Calligra/Binary MS Office Formats

From KDE Community Wiki

Microsoft Office has many different binary file formats. The main ones are the various version of .doc, .xls and .ppt. KOffice can import these formats. Here we list issues with these formats, where the existing documentation has proved insufficient.

Word (.doc)

In kword filters, for the msword -> odf part, toc are not seen as tocs, but as several lines on a good format. They should be seen as ToC and it easy to find where the ToCs begin: texthandler::fieldStart, I don't remember the number of the field... but the logs write it clearly.
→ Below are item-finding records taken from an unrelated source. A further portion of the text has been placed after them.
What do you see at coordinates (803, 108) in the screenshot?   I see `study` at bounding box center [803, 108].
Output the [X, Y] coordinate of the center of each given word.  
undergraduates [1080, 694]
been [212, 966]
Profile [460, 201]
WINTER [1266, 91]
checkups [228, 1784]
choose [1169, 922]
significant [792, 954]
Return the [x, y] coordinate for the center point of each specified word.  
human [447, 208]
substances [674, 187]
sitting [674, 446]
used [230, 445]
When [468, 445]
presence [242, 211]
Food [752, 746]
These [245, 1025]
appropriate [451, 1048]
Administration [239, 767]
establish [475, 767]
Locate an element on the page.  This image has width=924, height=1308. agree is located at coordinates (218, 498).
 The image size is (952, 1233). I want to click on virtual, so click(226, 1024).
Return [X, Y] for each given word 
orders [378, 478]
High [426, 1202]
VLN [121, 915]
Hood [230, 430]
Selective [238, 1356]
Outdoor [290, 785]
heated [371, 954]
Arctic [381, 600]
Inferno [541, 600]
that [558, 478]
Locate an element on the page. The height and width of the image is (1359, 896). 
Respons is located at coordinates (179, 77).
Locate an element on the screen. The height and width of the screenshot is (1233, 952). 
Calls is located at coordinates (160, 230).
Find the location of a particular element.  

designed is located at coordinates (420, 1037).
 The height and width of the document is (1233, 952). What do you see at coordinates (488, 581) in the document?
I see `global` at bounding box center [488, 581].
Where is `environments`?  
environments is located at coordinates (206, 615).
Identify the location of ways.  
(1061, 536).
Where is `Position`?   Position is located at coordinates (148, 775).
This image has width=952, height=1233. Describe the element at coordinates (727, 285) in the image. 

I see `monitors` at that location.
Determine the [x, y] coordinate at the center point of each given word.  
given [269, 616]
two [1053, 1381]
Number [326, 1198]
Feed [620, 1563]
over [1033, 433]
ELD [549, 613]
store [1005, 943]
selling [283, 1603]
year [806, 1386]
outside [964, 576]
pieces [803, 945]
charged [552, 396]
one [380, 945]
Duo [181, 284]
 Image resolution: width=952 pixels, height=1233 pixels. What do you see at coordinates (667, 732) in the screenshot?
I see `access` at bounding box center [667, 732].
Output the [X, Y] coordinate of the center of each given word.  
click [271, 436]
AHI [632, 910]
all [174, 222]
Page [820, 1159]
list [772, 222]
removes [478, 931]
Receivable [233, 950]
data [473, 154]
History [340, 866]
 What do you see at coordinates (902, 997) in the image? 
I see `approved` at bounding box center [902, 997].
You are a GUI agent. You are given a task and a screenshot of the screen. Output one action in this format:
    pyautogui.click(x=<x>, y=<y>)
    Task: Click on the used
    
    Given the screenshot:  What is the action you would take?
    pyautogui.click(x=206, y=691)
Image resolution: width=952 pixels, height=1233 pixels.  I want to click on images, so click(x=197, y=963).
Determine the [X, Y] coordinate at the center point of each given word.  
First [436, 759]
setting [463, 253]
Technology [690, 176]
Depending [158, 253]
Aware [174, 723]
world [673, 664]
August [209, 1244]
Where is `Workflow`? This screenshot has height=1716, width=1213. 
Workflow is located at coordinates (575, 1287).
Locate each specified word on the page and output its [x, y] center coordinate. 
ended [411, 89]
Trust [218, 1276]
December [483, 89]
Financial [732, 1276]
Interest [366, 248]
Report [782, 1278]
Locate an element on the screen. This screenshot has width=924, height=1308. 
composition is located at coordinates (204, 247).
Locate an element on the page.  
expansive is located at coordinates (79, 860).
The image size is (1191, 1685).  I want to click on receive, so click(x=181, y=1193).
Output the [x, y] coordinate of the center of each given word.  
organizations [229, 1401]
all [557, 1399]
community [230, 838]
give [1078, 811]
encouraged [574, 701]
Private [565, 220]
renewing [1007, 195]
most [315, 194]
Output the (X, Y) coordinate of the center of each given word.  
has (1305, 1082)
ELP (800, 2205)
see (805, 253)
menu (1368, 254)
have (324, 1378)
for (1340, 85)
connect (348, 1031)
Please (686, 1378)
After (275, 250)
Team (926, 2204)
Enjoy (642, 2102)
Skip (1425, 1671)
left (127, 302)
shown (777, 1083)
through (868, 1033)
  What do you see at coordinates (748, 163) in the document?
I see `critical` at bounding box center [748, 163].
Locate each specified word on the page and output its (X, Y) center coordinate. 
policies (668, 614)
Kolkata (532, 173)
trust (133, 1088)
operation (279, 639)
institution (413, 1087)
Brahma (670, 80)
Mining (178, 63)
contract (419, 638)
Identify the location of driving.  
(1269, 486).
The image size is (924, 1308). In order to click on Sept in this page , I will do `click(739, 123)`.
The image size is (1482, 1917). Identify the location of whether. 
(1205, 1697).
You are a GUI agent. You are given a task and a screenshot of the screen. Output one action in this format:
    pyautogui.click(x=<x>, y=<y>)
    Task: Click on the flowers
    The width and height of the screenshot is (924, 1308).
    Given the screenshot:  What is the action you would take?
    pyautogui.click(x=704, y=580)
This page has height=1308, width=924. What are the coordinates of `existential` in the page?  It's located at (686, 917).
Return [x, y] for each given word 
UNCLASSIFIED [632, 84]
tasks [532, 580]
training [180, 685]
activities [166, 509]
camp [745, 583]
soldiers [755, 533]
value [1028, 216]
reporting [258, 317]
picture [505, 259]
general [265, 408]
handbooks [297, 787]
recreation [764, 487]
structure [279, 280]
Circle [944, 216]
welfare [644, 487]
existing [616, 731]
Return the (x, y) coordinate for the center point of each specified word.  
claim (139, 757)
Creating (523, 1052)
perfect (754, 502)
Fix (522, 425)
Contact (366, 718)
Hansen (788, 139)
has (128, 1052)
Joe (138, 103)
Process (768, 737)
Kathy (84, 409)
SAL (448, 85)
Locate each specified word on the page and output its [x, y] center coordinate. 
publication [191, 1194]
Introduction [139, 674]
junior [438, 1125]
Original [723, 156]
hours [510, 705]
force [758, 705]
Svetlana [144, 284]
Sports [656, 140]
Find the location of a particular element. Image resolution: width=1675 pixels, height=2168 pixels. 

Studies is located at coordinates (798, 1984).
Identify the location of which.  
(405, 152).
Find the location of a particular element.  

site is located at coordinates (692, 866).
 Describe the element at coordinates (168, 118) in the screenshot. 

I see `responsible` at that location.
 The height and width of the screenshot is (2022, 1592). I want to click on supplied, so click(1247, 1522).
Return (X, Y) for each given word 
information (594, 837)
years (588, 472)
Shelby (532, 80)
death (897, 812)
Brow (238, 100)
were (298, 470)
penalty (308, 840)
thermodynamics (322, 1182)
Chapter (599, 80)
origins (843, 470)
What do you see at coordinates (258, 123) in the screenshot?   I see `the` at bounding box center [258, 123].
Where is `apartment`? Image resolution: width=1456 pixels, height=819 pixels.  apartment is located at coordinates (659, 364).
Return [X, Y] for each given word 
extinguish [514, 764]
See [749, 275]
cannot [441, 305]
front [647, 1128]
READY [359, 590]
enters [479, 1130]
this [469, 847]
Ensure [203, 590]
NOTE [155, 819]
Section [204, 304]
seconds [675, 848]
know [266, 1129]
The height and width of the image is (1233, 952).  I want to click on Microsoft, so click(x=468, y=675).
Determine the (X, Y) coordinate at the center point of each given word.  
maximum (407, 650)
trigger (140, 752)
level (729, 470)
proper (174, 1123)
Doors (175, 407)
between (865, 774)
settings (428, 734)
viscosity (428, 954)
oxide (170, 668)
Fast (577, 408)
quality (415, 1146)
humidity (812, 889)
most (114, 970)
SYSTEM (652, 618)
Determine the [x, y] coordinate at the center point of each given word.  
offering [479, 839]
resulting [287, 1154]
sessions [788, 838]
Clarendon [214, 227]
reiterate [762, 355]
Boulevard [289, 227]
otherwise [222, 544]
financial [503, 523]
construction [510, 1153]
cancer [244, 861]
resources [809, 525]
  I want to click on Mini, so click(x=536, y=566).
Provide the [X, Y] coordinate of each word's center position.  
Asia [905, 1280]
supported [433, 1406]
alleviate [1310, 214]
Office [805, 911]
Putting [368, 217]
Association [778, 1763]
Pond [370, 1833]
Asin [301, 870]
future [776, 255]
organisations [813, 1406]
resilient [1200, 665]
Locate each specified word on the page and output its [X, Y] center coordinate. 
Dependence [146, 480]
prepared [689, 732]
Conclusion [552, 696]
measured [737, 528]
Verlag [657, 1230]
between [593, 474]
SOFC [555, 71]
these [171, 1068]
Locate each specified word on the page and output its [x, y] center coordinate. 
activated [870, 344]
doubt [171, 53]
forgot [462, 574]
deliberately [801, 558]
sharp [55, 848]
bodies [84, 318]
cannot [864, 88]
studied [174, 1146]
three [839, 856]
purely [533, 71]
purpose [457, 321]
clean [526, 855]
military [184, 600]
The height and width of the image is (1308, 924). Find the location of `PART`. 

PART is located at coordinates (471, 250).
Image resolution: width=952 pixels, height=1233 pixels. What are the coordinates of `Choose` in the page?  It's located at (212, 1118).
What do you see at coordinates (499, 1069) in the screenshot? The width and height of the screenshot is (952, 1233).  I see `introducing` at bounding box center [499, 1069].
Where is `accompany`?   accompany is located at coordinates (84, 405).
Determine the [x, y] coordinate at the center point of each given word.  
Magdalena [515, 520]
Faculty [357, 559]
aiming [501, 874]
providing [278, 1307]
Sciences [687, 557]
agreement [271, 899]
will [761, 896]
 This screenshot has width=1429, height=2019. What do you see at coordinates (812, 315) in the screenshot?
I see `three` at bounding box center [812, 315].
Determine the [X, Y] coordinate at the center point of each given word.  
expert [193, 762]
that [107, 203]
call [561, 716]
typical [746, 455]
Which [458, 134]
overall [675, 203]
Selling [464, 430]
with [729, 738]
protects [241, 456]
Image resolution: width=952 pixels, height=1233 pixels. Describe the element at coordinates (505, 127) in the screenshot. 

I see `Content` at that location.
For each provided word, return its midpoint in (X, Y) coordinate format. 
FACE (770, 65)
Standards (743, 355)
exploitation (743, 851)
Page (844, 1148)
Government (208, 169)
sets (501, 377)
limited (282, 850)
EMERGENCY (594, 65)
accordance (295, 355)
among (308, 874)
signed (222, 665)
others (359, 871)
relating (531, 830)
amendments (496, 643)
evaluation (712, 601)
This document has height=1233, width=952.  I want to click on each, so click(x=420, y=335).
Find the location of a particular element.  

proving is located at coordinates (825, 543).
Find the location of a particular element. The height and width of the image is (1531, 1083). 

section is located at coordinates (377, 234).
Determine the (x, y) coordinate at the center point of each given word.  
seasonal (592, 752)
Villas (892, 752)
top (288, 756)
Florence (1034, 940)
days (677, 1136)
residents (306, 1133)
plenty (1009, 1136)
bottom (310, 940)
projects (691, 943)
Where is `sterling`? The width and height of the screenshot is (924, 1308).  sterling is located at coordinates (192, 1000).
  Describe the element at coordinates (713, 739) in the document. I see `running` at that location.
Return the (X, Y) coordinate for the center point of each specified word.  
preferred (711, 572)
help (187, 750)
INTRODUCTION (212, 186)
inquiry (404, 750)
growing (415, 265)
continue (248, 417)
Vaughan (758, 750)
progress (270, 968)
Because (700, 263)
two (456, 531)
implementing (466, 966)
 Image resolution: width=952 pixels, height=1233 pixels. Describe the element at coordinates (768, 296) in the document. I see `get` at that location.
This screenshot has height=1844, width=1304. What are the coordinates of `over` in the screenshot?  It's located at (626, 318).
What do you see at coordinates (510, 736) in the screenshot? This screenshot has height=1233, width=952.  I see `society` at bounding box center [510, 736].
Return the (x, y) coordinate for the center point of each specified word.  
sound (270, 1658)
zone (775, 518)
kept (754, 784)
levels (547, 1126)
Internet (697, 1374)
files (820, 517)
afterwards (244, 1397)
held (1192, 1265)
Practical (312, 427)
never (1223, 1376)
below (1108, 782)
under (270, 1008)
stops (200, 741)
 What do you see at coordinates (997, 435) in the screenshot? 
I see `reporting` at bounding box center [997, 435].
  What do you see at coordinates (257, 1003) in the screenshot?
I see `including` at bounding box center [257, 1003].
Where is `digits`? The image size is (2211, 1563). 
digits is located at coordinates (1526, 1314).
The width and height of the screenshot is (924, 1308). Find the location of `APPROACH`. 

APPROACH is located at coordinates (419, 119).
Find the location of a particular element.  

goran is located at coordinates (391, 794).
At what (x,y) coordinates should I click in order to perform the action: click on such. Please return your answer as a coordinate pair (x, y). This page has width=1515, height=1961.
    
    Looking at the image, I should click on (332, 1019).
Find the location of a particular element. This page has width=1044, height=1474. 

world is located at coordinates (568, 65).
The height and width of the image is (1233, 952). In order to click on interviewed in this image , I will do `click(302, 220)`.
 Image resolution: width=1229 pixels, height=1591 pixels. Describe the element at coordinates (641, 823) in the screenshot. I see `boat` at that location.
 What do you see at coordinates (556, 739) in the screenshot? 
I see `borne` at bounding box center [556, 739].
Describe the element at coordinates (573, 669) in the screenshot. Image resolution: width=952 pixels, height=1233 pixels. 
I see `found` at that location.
My trouble was to find where the ToC ends or something like how long does it take ! the texthandler::fieldEnd never shows something like the texthandler::fieldStart shows.

Excel (.xls)

PowerPoint (.ppt)

-- order of member elements may vary even if this is not documented

  examples: 
     SlideHeadersFootersContainer in DocumentContainer

-- PerSlideHeadersFootersContainer can sometimes have a HeaderAtom

-- SoundCollectionContainer can have a recInstance if 5 instead of 0

-- OutlineViewInfoContainer can have recInstance of 0

-- VBAInfoAtom

-- DocumentTextInfoContainer has been seen to have two TextMasterStyleAtom members

-- TextPFException can have bulletChar == 0, the documentation claims this is wrong

-- KinsokuAtom has been seen to have the value 128 for the level

O-DRAW

This is the format for embedded images.